For $160, 6 News turned executive producer Bill Doblilas into a doctor of philosophy in five days. He received a back-dated diploma and the potential to buy transcripts to go along with it.
There's no phone number listed to contact the company so 6 News e-mailed a list of questions. The only response was an e-mail about the company's responsibility to make sure applicants understand the FAQs. The same e-mail says that's why the company can't answer questions addressed in the FAQs.
A confidentiality agreement that came with the diploma basically threatens legal action if a connection is made public between the site and the alleged school. In this case, the school is Buxton University, supposedly in London although the postmark is from Portugal. But much like Buxton's mythical unicorn mascot, 6 News couldn't find any solid facts about the university.
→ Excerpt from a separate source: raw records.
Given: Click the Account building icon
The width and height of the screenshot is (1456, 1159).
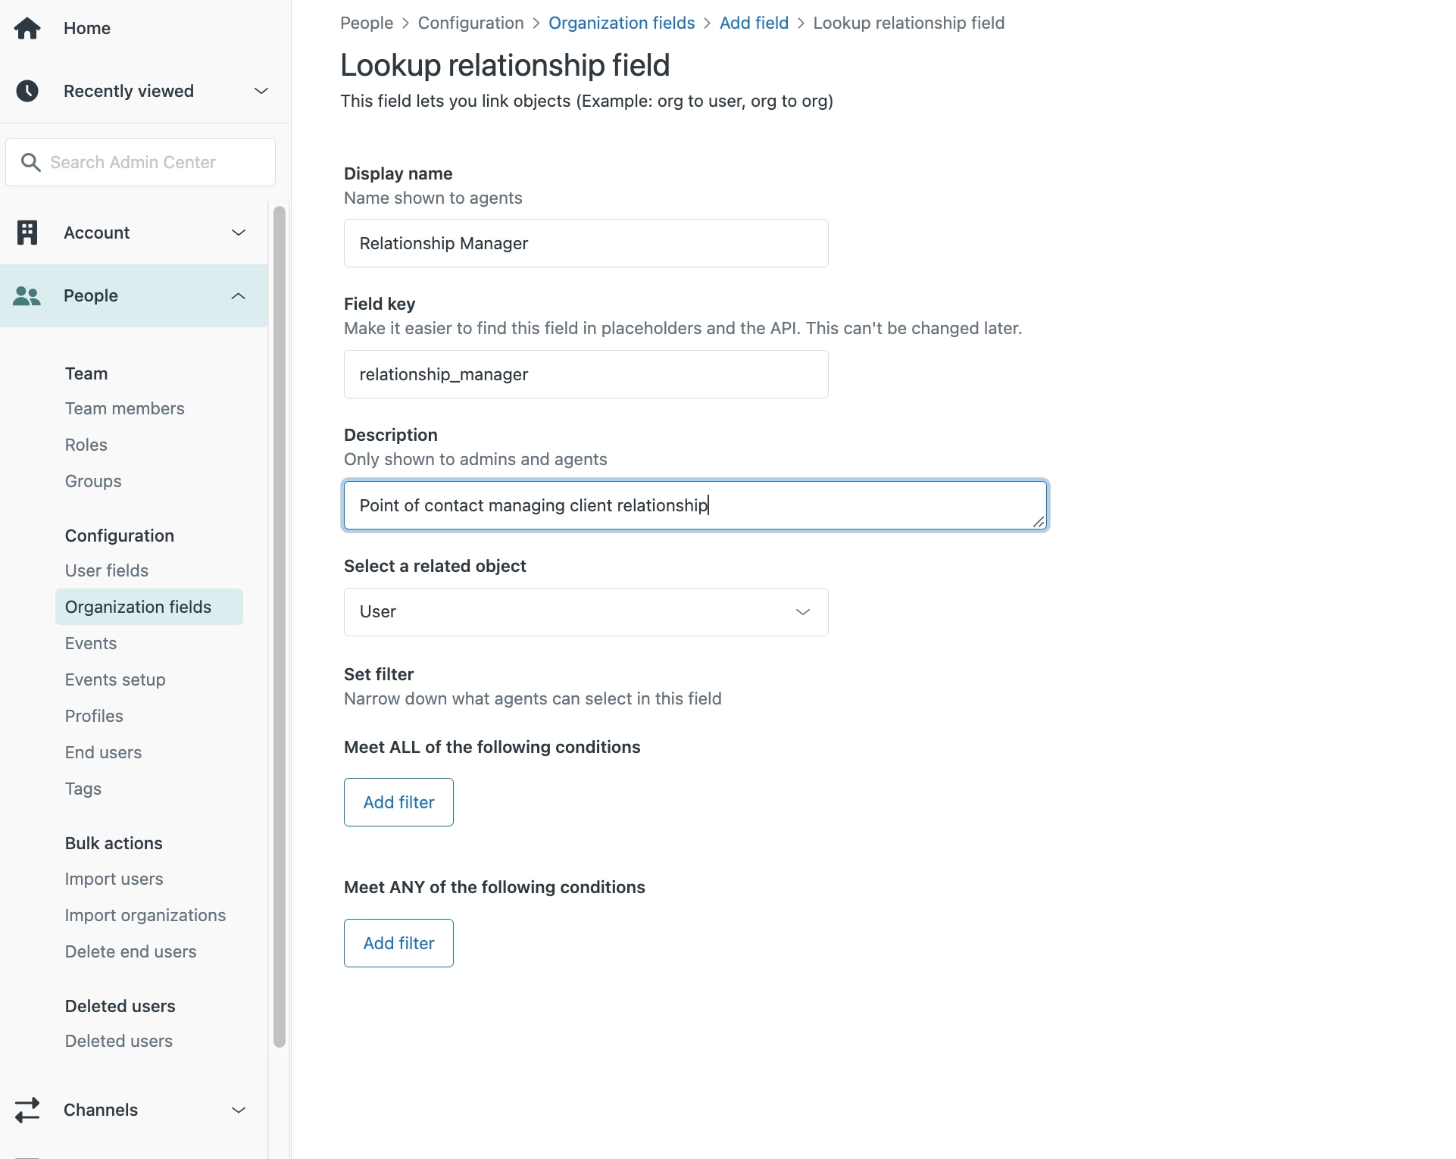Looking at the screenshot, I should [x=27, y=233].
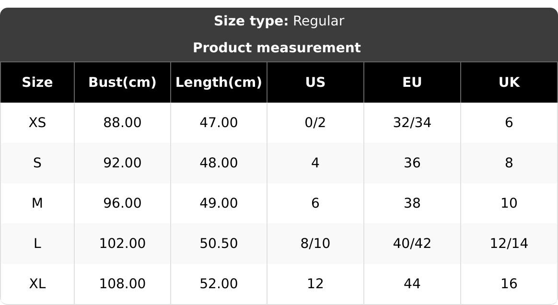Select the S size row label
This screenshot has width=558, height=305.
point(37,163)
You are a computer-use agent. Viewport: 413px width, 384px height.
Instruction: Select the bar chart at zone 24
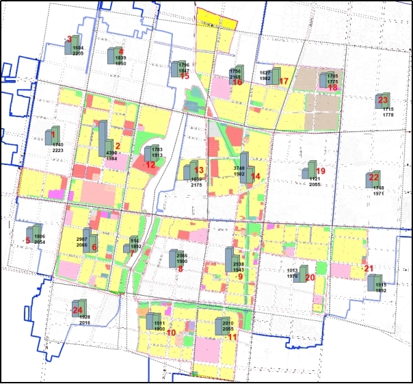point(79,309)
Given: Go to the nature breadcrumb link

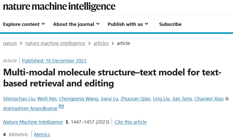Looking at the screenshot, I should tap(10, 43).
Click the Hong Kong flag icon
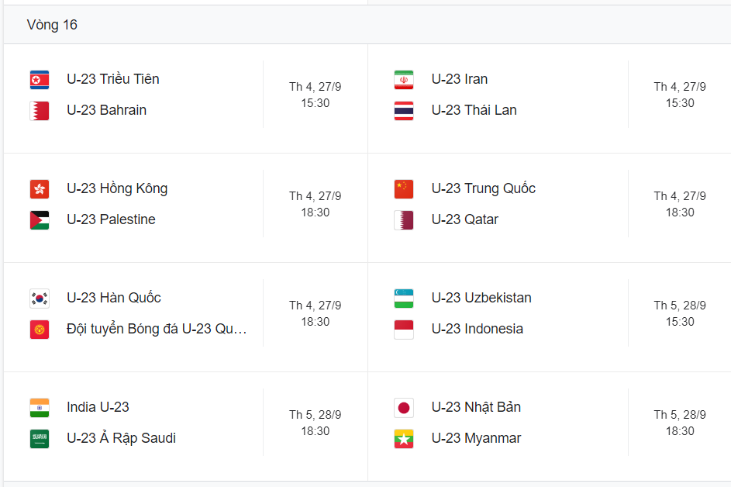 coord(40,189)
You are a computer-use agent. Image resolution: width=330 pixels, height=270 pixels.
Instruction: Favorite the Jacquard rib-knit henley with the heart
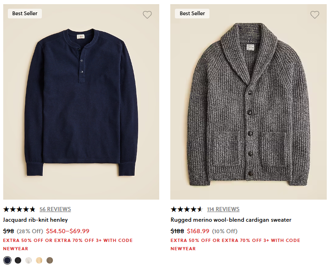click(x=147, y=15)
Not only is it illegal and fraudulent to pass off a diploma mill degree as real, UT Vice President for Academic Affairs Dr. Bob Levy says they're frustrating to hard working students and can tarnish the images of real, accredited online education programs.
"The University of Phoenix, Nova and Walden, they're perfectly good institutions. They're accredited," Levy says.
The FBI says there are as many as 2,500 schools that have been deemed diploma mills. Officials say that several years ago, there were three or four mills operating out of Tennessee.
"One of the interesting things about degree mills, like other scams, they can't stand daylight. If somebody says, oh look there's so and so, they fold up," Levy says.
Remember even though a school is unaccredited doesn't make it a diploma mill. Some truck driving schools, massage therapy schools and even some computer schools choose not to be accredited but still hold classes, teach students and hold them accountable for learning.
The Tennessee Legislature passed a measure that became law in July 2004 year making diploma mill degrees illegal. But some people say the law is all bark and no bite.
Unlike several states, Tennessee doesn't have a specific group investigating diploma mills. The Higher Education Commission handles schools that try to mislead students about their degrees but not institutions trying to solicit fast degrees for money.
The issue of forming an investigative body for Tennessee was recently brought to the state legislature but experts say the problem isn't big enough to bring changes.